About this task:
After locating the line containing "Where should I" in the entries below, please write out that line and the rest through the end exactly. Omit pictures.

Segment Open

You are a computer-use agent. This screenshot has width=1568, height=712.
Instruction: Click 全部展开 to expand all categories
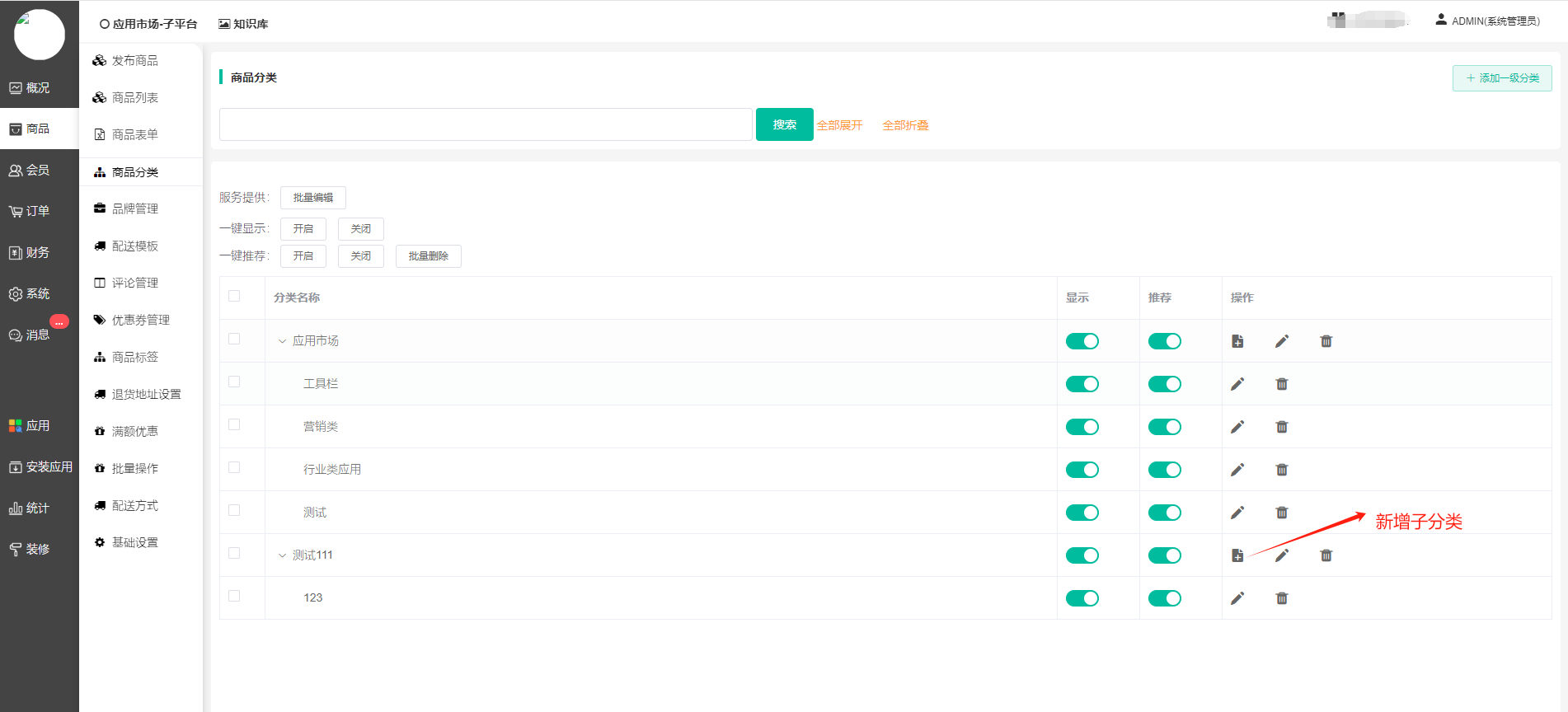click(x=839, y=125)
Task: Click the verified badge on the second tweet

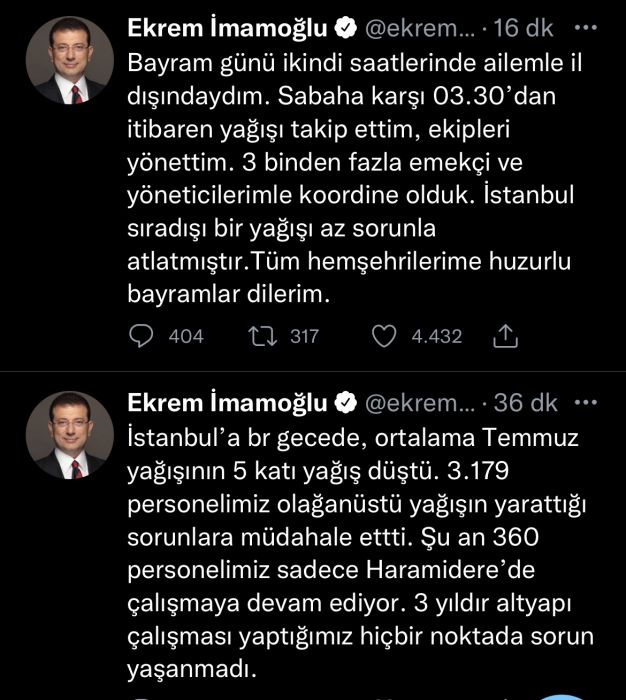Action: point(343,403)
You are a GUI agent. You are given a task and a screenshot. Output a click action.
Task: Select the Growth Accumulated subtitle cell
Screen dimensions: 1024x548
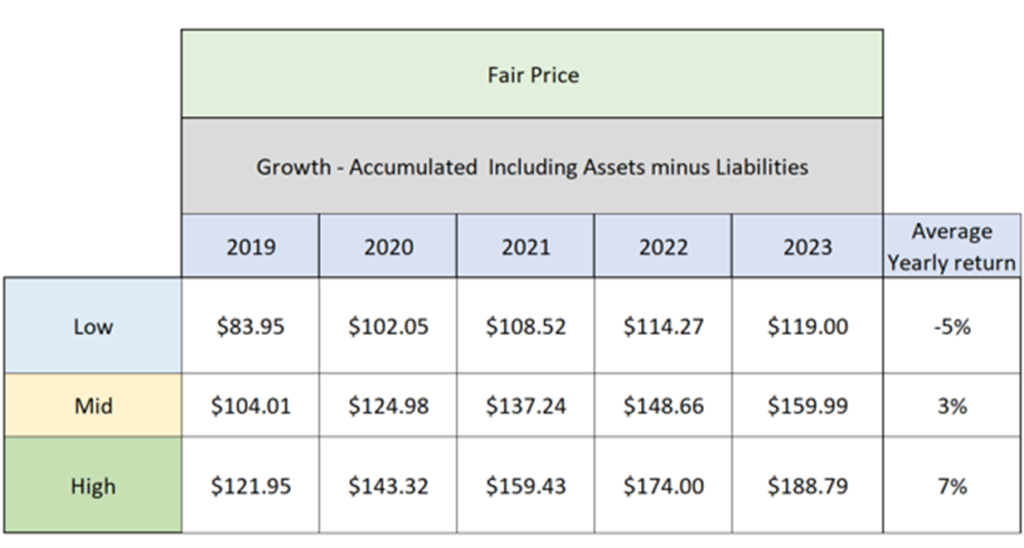[532, 167]
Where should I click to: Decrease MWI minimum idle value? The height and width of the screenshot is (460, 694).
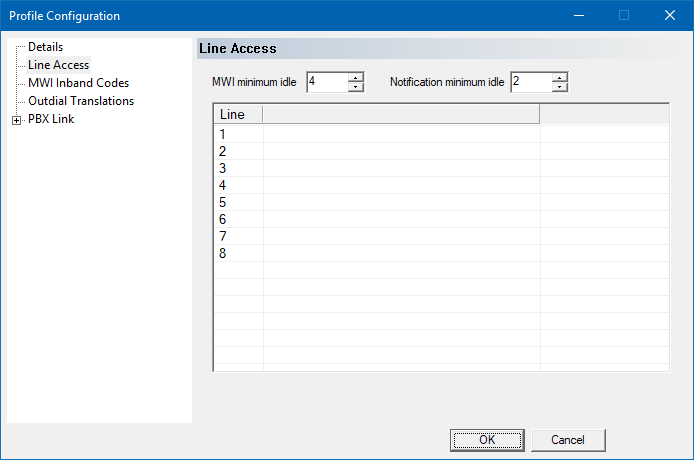pos(355,87)
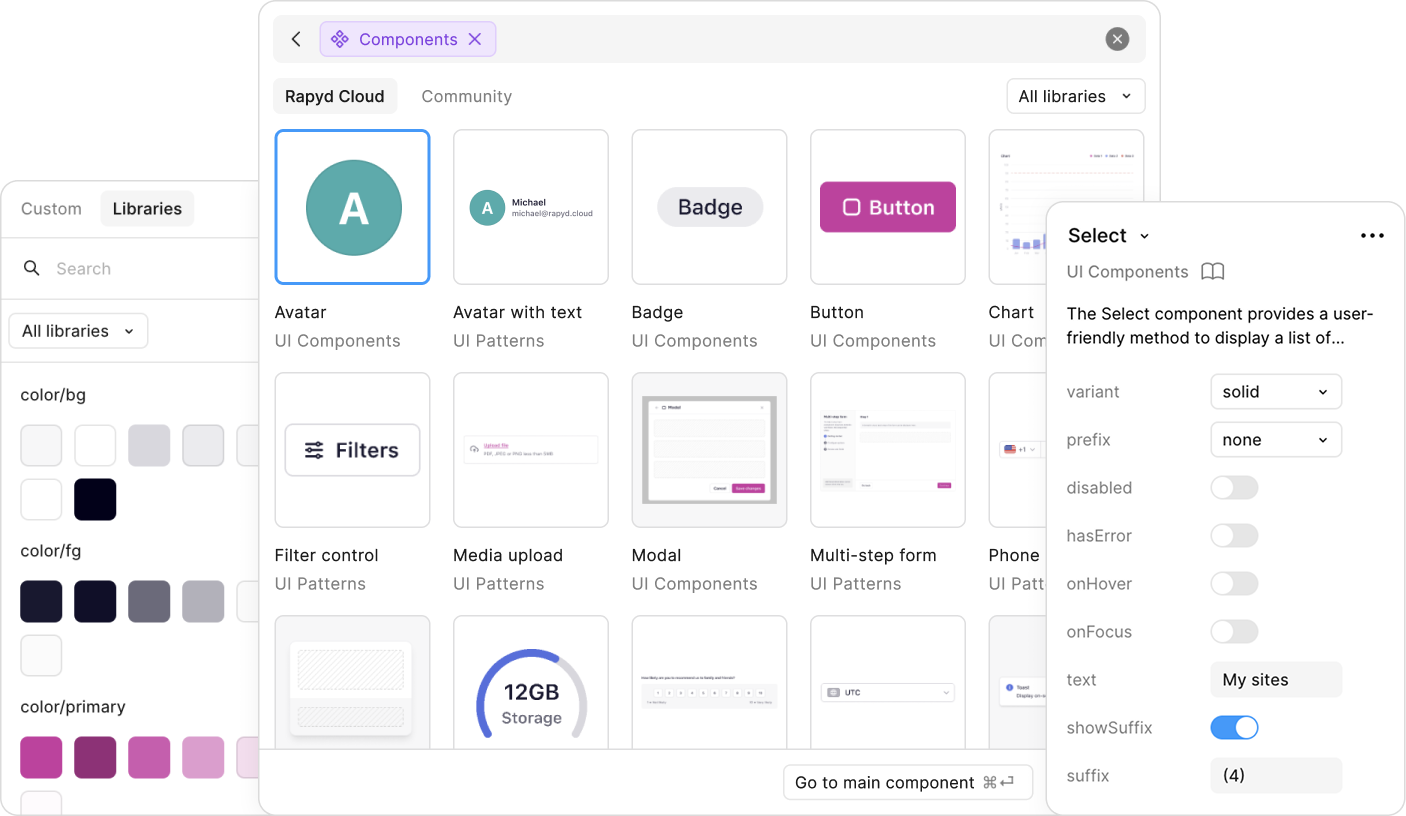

Segment Closed

Exercise response:
Where should I click to: Decrease MWI minimum idle value? The height and width of the screenshot is (460, 694).
pos(355,87)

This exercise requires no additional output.